*QUÉ SE PIDE*.
A: ¿En qué jornada ocurrió el primer episodio que menciona el fragmento seleccionado?
B: Reproduce el fragmento seleccionado comenzando con "El primer episodio" y continuando hasta "la ciudadanía madrileña.".
C: Indica, por favor, si cada afirmación concuerda con el fragmento seleccionado. Responde sí o no y cita las palabras del texto que lo deciden.
(i) Los dirigentes del PSOE se tomaron en serio la emergencia democrática.
(ii) Los dirigentes de Podemos difundieron ataques contra la candidatura de Manuela Carmena.
(iii) Las elecciones mencionadas al principio se celebraron el 28 de abril.

*FRAGMENTO SELECCIONADO*.

Desde las elecciones del 28 de abril han pasado muchas cosas.
En las pasadas elecciones los votantes progresistas fuimos llamados a una emergencia democrática que era real, pero que sólo nos tomamos en serio los ciudadanos, evidentemente no los dirigentes del PSOE y tampoco los de Unidas Podemos.
Repasando lo que hemos vivido desde aquel 28 de abril y ante la aparente inexorabilidad de unas nuevas elecciones, nos sentimos en la necesidad de llamar a que, si no se reconduce la investidura a última hora, se presente algún importante cambio que nos permita pensar que nuestro voto esta vez sí sea útil para la construcción de un gobierno progresista.
En estos meses ha salido a la luz la peor cara de las direcciones del PSOE y de Unidas Podemos.
El primer episodio ocurrió en la jornada de reflexión de las elecciones municipales, cuando los dirigentes oficiales y oficiosos de Podemos se dedicaron a difundir ataques contra la candidatura de Manuela Carmena. Recordemos que esos mismos dirigentes habían querido apoyar esa candidatura con la única condición de colocar a unos cuantos afines designados en la lista. Si los míos van en la lista eres la mejor alcaldesa del mundo; si los míos no van en la lista eres un instrumento del IBEX y del BBVA contra la ciudadanía madrileña.

*LISTADO DE DATOS*.
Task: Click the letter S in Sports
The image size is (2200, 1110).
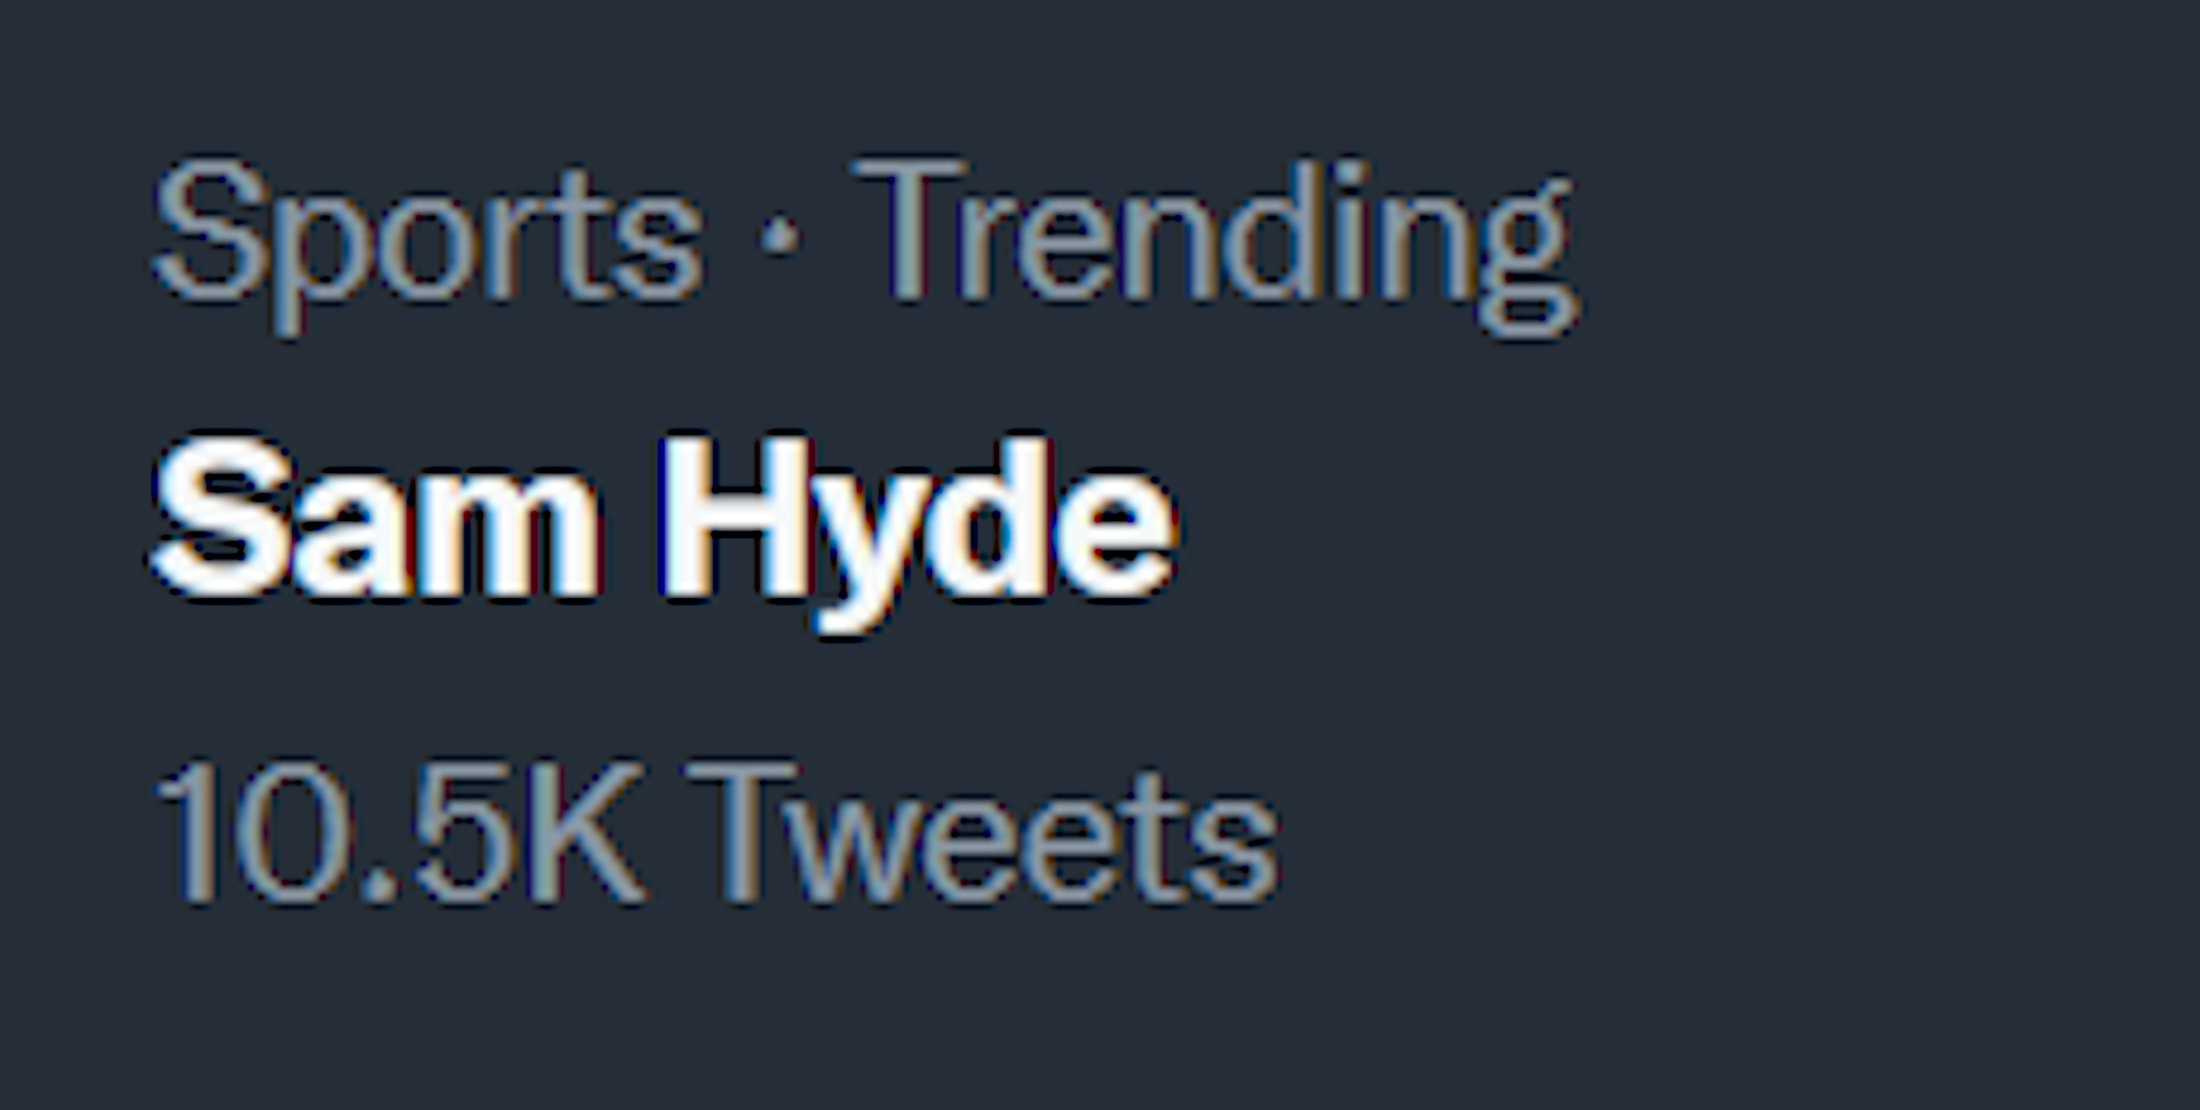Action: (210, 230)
* * *
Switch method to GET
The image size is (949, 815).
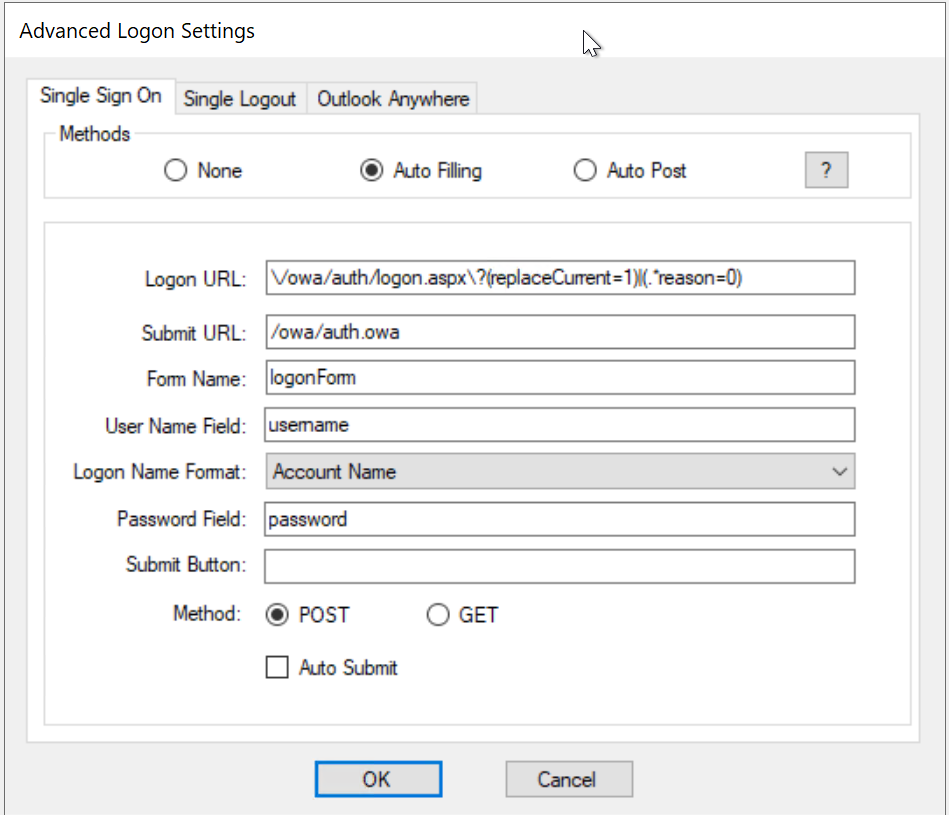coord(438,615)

*RESPUESTAS POR TAREA*.
A: En la jornada de reflexión de las elecciones municipales.

B:
El primer episodio ocurrió en la jornada de reflexión de las elecciones municipales, cuando los dirigentes oficiales y oficiosos de Podemos se dedicaron a difundir ataques contra la candidatura de Manuela Carmena. Recordemos que esos mismos dirigentes habían querido apoyar esa candidatura con la única condición de colocar a unos cuantos afines designados en la lista. Si los míos van en la lista eres la mejor alcaldesa del mundo; si los míos no van en la lista eres un instrumento del IBEX y del BBVA contra la ciudadanía madrileña.

C:
(i) No: "que sólo nos tomamos en serio los ciudadanos, evidentemente no los dirigentes del PSOE y tampoco los de Unidas Podemos".
(ii) Sí: "los dirigentes oficiales y oficiosos de Podemos se dedicaron a difundir ataques contra la candidatura de Manuela Carmena".
(iii) Sí: "Desde las elecciones del 28 de abril han pasado muchas cosas".